Lady A: She can write him, but I certainly wouldn't be waiting......he's probably not
I chuckled inside. These women must have been at least fifty! Didn't they have something better to do with their time?
Possibly not? According to recent research gossiping is quite beneficial and a productive use of time.
Research shows gossiping boosts levels of progesterone, a hormone which reduces anxiety and stress. It also plays an important part in social bonding, making women happier.Now, I'm not sure if a discussion over who you'd invite as a dinner guest qualifies as gossip. Yes, it did give the women an opportunity to bond and discuss their preferences, who they admired, which might include parents, other family, heroes, or celebrities, but such a discussion couldn't be considered gossip; it's all first hand information.
Researchers at the University of Michigan put 160 female students in pairs, and half were given questions to ask each other designed to bring them closer together. These included 'Given the choice of anyone in the world, who would you want as a dinner guest?' and 'What has been your greatest accomplishment?' The remaining pairs were asked to proof-read a research paper on botany.
After 20 minutes, the students who got to know each other through 'chatty' questions saw progesterone levels stay the same or increase. But in the other group, progesterone declined.
Professor Stephanie Brown, who led the research, which was published in the journal Hormones and Behaviour, said: 'Many of the hormones involved in bonding and helping behavior lead to reductions in stress and anxiety. 'Higher levels of progesterone may be part of the underlying basis of these effects. She added: 'It's important to find the links between biological mechanisms and human social behavior.
'These links help us understand why people in close relationships are happier, healthier and live longer than those who are socially isolated.'vProgesterone is produced in the ovaries, and prepares the womb for pregnancy, fights infection and stops the over-production of estrogen that could raise the risk of cancer.
Gossip occurs when you maliciously share the truth or rumors about another in an effort to cause excitement, make yourself the center of attention because you have all the juicy details, or feel better about yourself.
My general rule is, if the person I'm talking about would be upset with my speech, it's probably gossip. This isn't saying that I follow this rule all the time....but I am getting better....not just when it comes to sharing, but listening as well.
Not too long ago, someone approached me, beginning with, "Danielle, you know I probably shouldn't tell you this, but..." And I immediately responded with, "So, don't," and the person stopped and looked at me in amazement. I wasn't rude, but I think they could tell from my tone that I felt it wasnt' the right thing to do. I would be lying if I wasn't proud of myself. I was and to tell the truth, it felt really good.
I just didn't want to hear it. Not because I wasn't interested, I was, but mostly because I've got my own stuff to be concerned about. And the older I get, I realize that 24 hrs isn't enough time to do all that I want to do each day, so why waste them talking about someone else.....
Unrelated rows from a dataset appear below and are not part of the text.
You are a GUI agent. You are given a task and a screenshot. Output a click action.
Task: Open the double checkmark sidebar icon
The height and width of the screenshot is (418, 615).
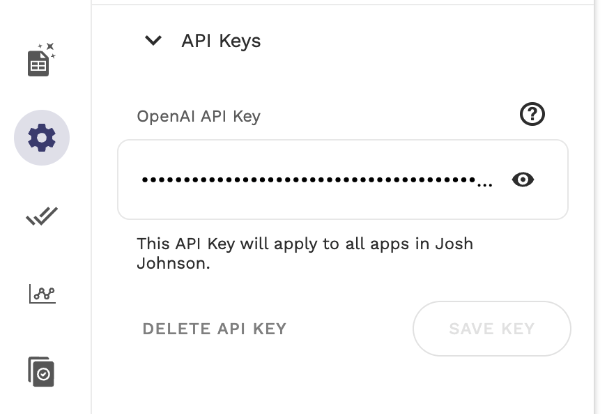41,215
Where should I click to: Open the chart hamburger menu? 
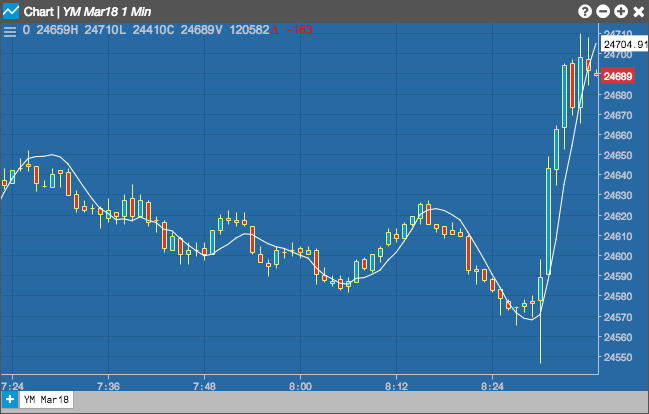(10, 30)

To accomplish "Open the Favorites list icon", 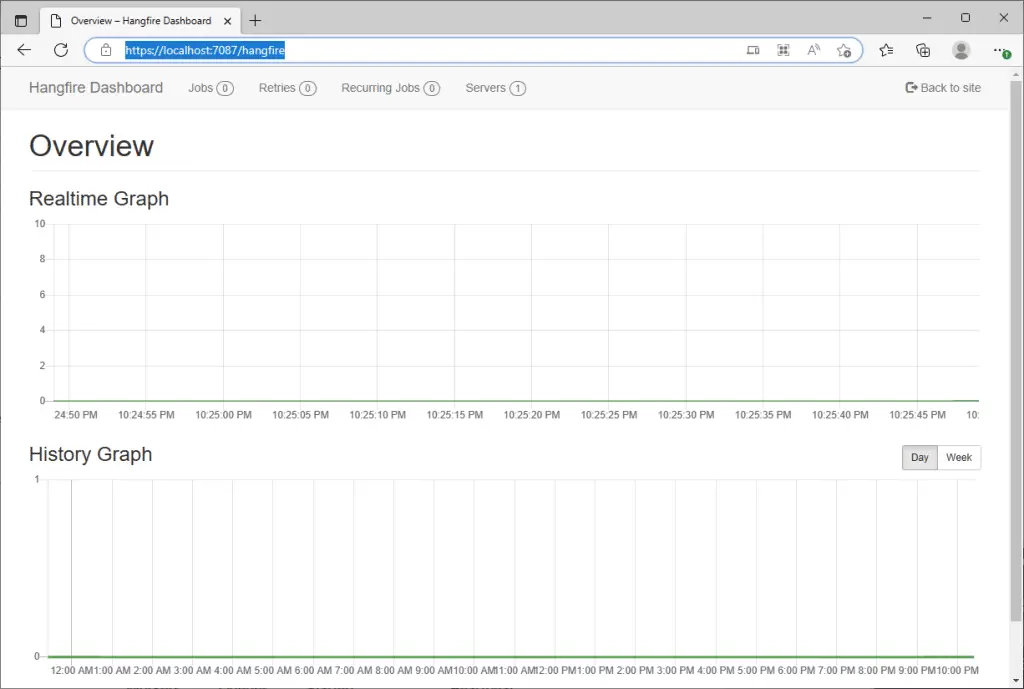I will [886, 50].
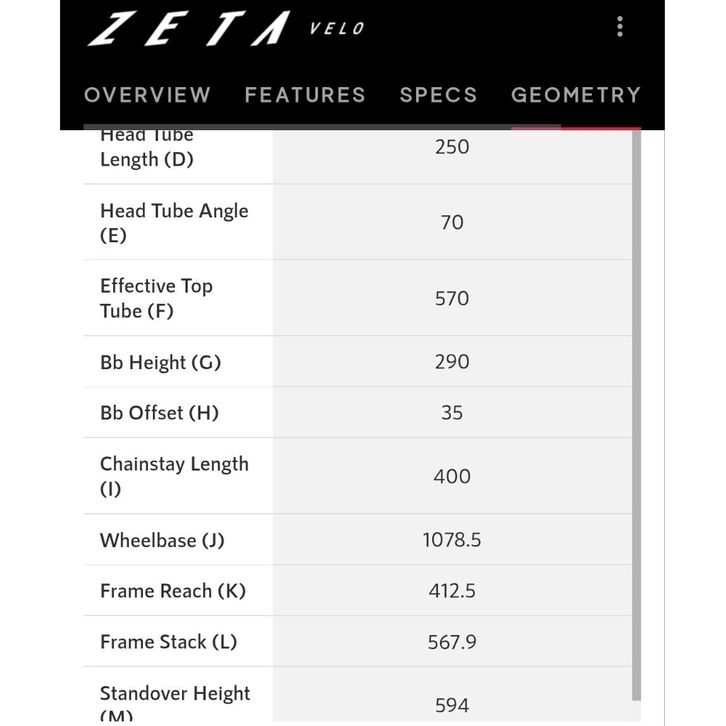Click the ZETA Velo logo

[226, 29]
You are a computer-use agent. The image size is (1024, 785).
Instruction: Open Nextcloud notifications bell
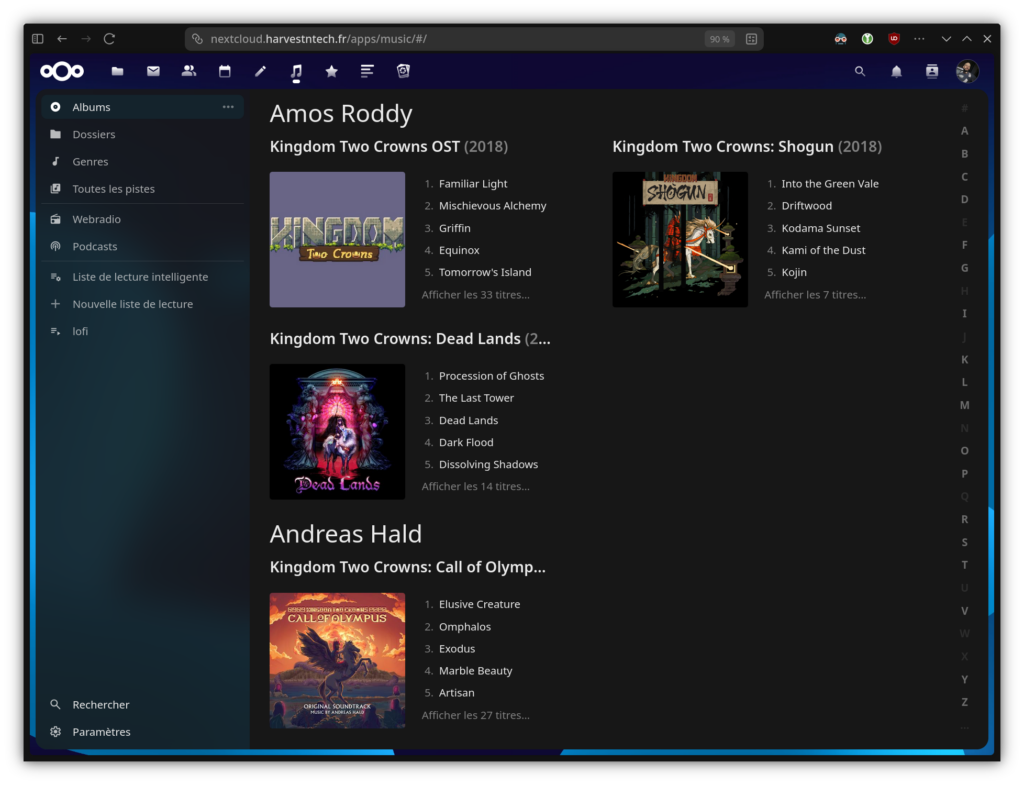click(x=896, y=71)
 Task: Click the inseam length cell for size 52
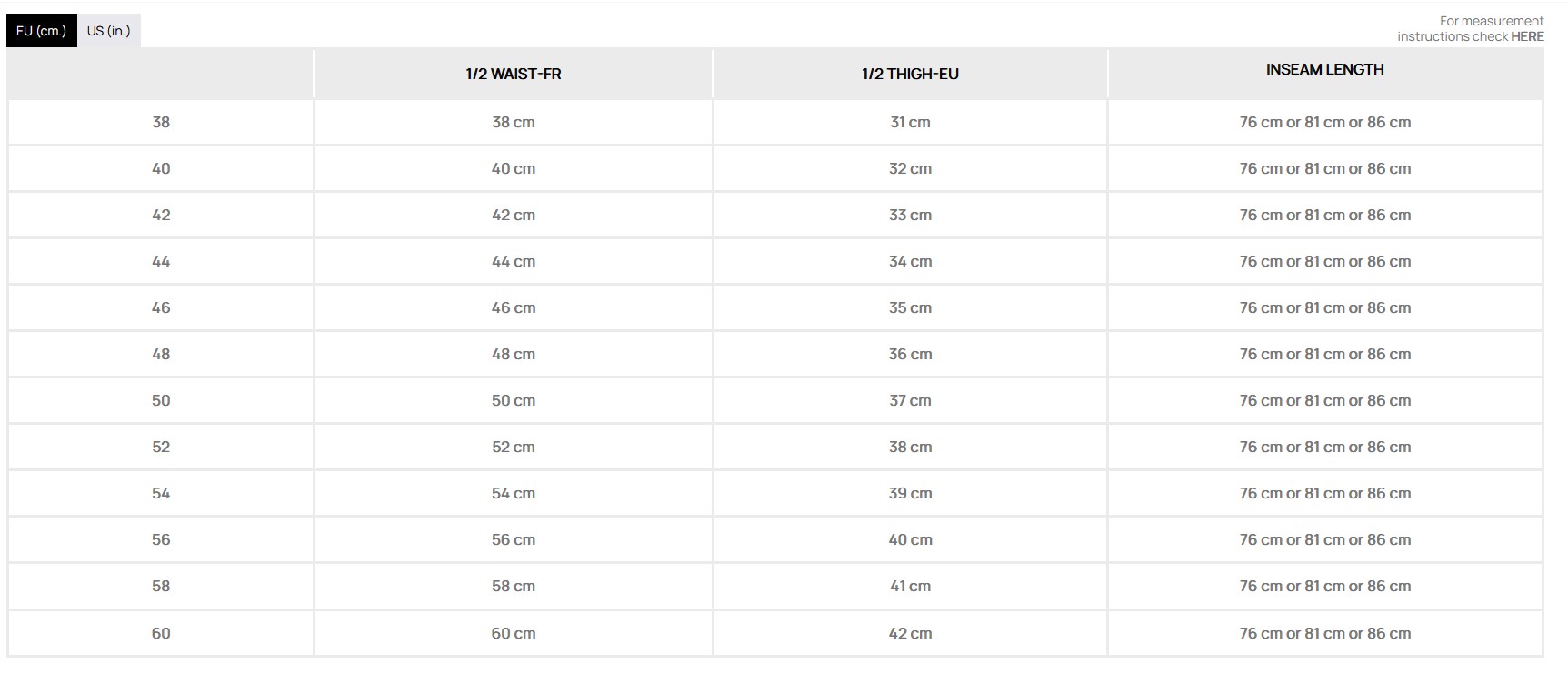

In addition, even when I've participated in gossip, I've always seen it as an attention seeking move. What I was saying was, "Hey, look at me, I know something you don't" or "I'm so much better than she is." When in reality I was not. We all have problems, difficulties, and character flaws to overcome....that's just life. Things happen.
But when they do, I have a choice in my response to another.
I could help, talk about it, pray (if you believe in the power of prayer), or just keep my mouth shut.
And it's up to me to determine what that will be...but I'm not buying this joke of a report. When I want to relieve stress there are many other options on the table. How about exercise, tea, sex, sleep, a full body massage...
Question: Can you name any more? How do you relieve stress? Do you gossip? Is there such a thing as good gossip?